Set tasks ▸
1. Extract the passage of the article on Iraq from "Indeed, there is" up to and including "dinars (about £500).".
2. Translate this sentence from the article on Iraq into Spanish: "Indeed, there is no cheering in Basra."
--- START OF Source passage ---
Washington's Hubris Invites a Fatal Iraqi Misjudgment
by Christopher Deliso
March 28, 2003

For 12 years, the potential Iraqi ability to resist outside invasion has consistently been underestimated by America's leaders. Further misinterpreted was the depth of loyalty, if not to Saddam, then to the fundamental principles of state sovereignty and homeland defense. Now, this utter negligence – a direct result of arrogant, unbridled hubris – is coming back to haunt them.

Three Flawed Assumptions

Naïvely, Washington believed that given a choice between a reviled tyrant with whom they were familiar (Saddam) and an allegedly benevolent but culturally alien intercessor with whom they were not (America), the Iraqis would go for the latter every time. This has turned out to be wrong. As the Middle East Newsline stated this week:

"…the Pentagon was sold on the idea that the war would be a piece of cake because everybody hated Saddam so much that once we entered, his military would collapse and all of the opposition forces would come out of the woodwork," one source, who closely monitors the battle situation in Iraq, said. "The assumption was completely wrong and now the administration is trying to figure out what to do."

What the Pentagon will do, of course, is not in doubt. The declaration that an entire city – Basra – is now a "military target" has set an extremely ominous precedent for the rest of this war. The fact that the Marines can't get results unless they shoot at everything that moves shows that this invasion is becoming sheer, indiscriminate slaughter, with a large-scale humanitarian disaster not far off.

Second of all, the simplistic belief that Saddam the Evil Dictator runs the country single-handedly belies the fact that many, many people help to shore up his rule. It is extremely fanciful to imagine that one man makes every decision for the country, while the rest of the people cower in fear. Through payment in cash, goods, guns and power, Saddam has made it known that it is in the interest of a great many people that he remain in power. As we will see with the example of the Iraqi tribesman below, Saddam's support network is far wider than the US had imagined.

The third unfortunate assumption was that the devastation wrought by economic sanctions would mean a complete inability to fight. Any resistance, the thinking went, would quickly crumble. Shoeless, malnourished fighters should have been weak, their armaments rusted and useless. Instead, its population is armed to the hilt and full of fire. The weaker and more desperate the people, it seems, the stronger their opposition. This is something that the Americans, who are not fighting for their lives and homeland, will never understand.

No Red Carpet for the 'Liberators'

Indeed, there is no cheering in Basra. Despite UK-generated rumors of a "Shiite revolt" against Saddam in that city, reporters in Basra deny that any such revolt is taking place. Instead, the prevailing anti-American attitude is now even reflected by top Shiite cleric Ayatollah Mohammad Baqir al-Hakim. In short, American aggression means that "the Marines," as the Guardian put it, "are losing the battle for hearts and minds." Reports James Meek:

"…the Iraqis are aggrieved at the marines. A 50-year-old businessman and farmer, Said Yahir, was driving up to the main body of the reconnaissance unit, stationed under the bridge. He wanted to know why the marines had come to his house and taken his son Nathen, his Kalashnikov rifle, and his 3m dinars (about £500).

"What did I do?" he said. "This is your freedom that you're talking about? This is my life savings."
--- END OF Source passage ---
--- START OF Recorded information ---
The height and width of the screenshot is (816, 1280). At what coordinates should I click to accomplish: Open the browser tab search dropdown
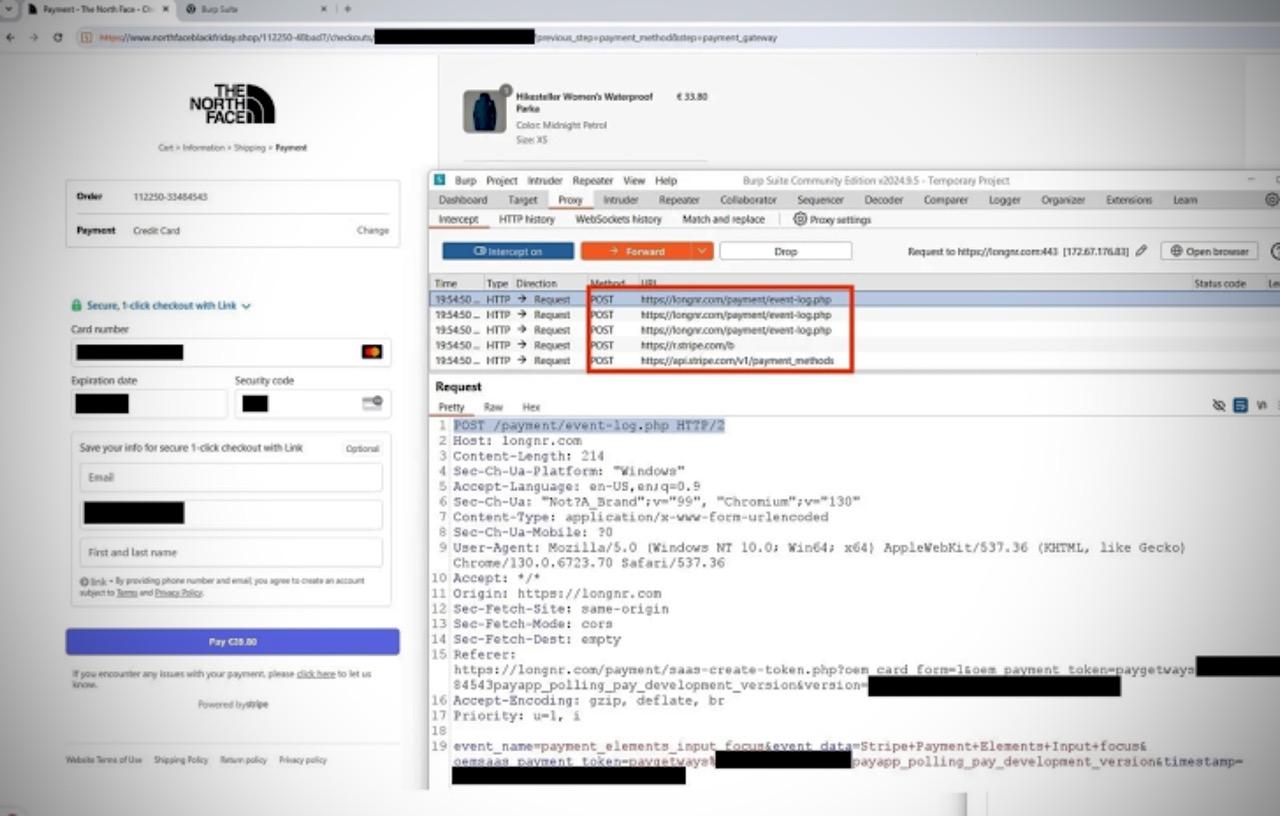coord(9,9)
--- END OF Recorded information ---
Written answers ▸
1.
Indeed, there is no cheering in Basra. Despite UK-generated rumors of a "Shiite revolt" against Saddam in that city, reporters in Basra deny that any such revolt is taking place. Instead, the prevailing anti-American attitude is now even reflected by top Shiite cleric Ayatollah Mohammad Baqir al-Hakim. In short, American aggression means that "the Marines," as the Guardian put it, "are losing the battle for hearts and minds." Reports James Meek:

"…the Iraqis are aggrieved at the marines. A 50-year-old businessman and farmer, Said Yahir, was driving up to the main body of the reconnaissance unit, stationed under the bridge. He wanted to know why the marines had come to his house and taken his son Nathen, his Kalashnikov rifle, and his 3m dinars (about £500).

2. De hecho, no hay vítores en Basora.